Needless to say, it is hard to walk through a market like this without getting hungry. So Hayoung and I went inside a warehouse-sized building next to the market for lunch. On the first floor of the building, there were more fish stands and more vendors trying to make a deal. Unlike the market outside, this fish was to be prepared immediately and eaten on the second floor, the restaurant area. And by prepared, I mean either pan fried or served raw. Perhaps because I really only just arrived, I was feeling adventurous. We picked out our fish, along with a small squid, sea cucumber, and oysters, and asked for them to be served raw. The vendor told us to wait upstairs as he hacked off the head of our fish (I winced).

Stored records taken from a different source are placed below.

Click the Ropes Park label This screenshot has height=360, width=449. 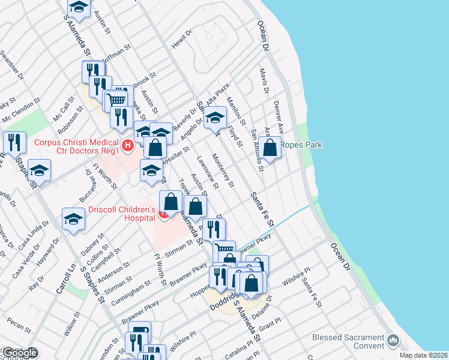(304, 145)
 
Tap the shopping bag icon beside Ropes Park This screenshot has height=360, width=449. (271, 147)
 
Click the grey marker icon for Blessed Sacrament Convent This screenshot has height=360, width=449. (393, 341)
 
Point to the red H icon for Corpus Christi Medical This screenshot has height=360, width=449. (127, 145)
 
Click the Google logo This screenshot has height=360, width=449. (19, 353)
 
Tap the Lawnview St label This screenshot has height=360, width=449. (206, 170)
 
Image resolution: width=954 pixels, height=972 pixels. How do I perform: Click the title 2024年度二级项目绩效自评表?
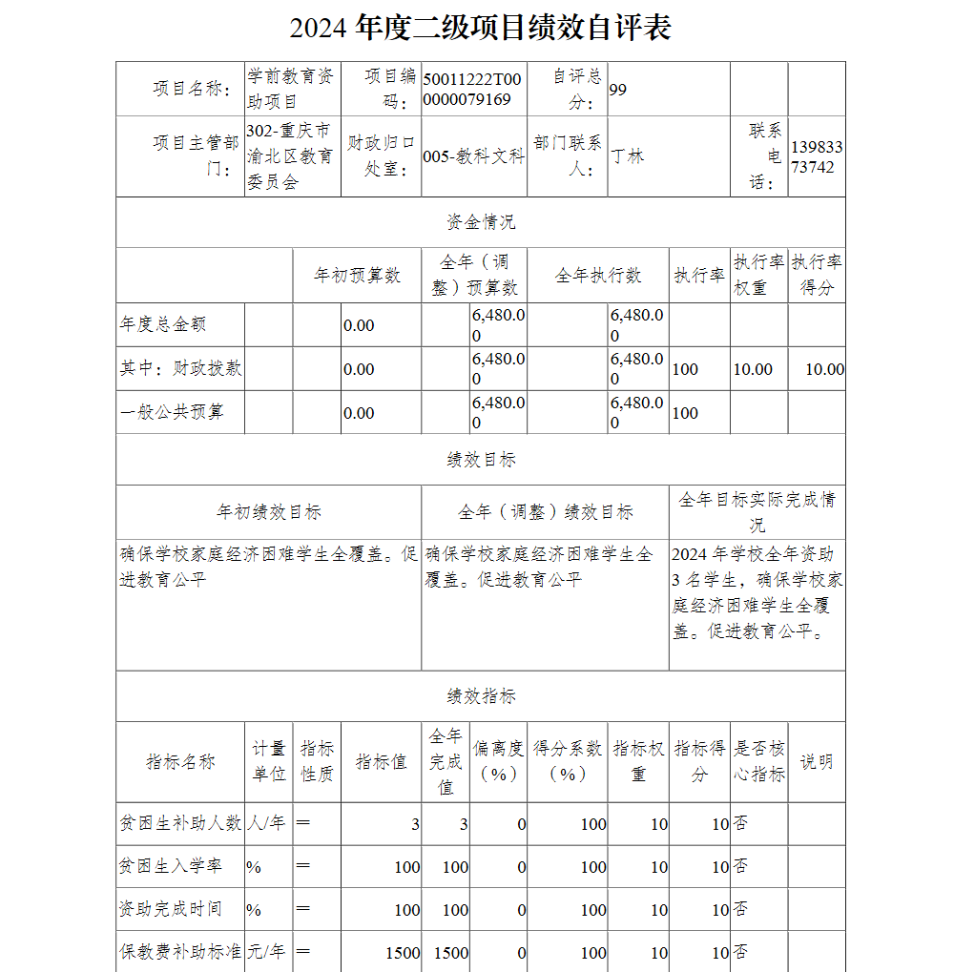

Overall, the meal was very good. The meat is served with side dishes (the ubiquitous kimchi), lettuce wraps, and sauces. I have never had such fresh fish and it was surprising delicious. More difficult to eat was the sea cucumber and the squid. Both of these were still moving on the plate. I expected this from the squid, but I actually didn't notice the sea cucumber was moving until halfway through the meal.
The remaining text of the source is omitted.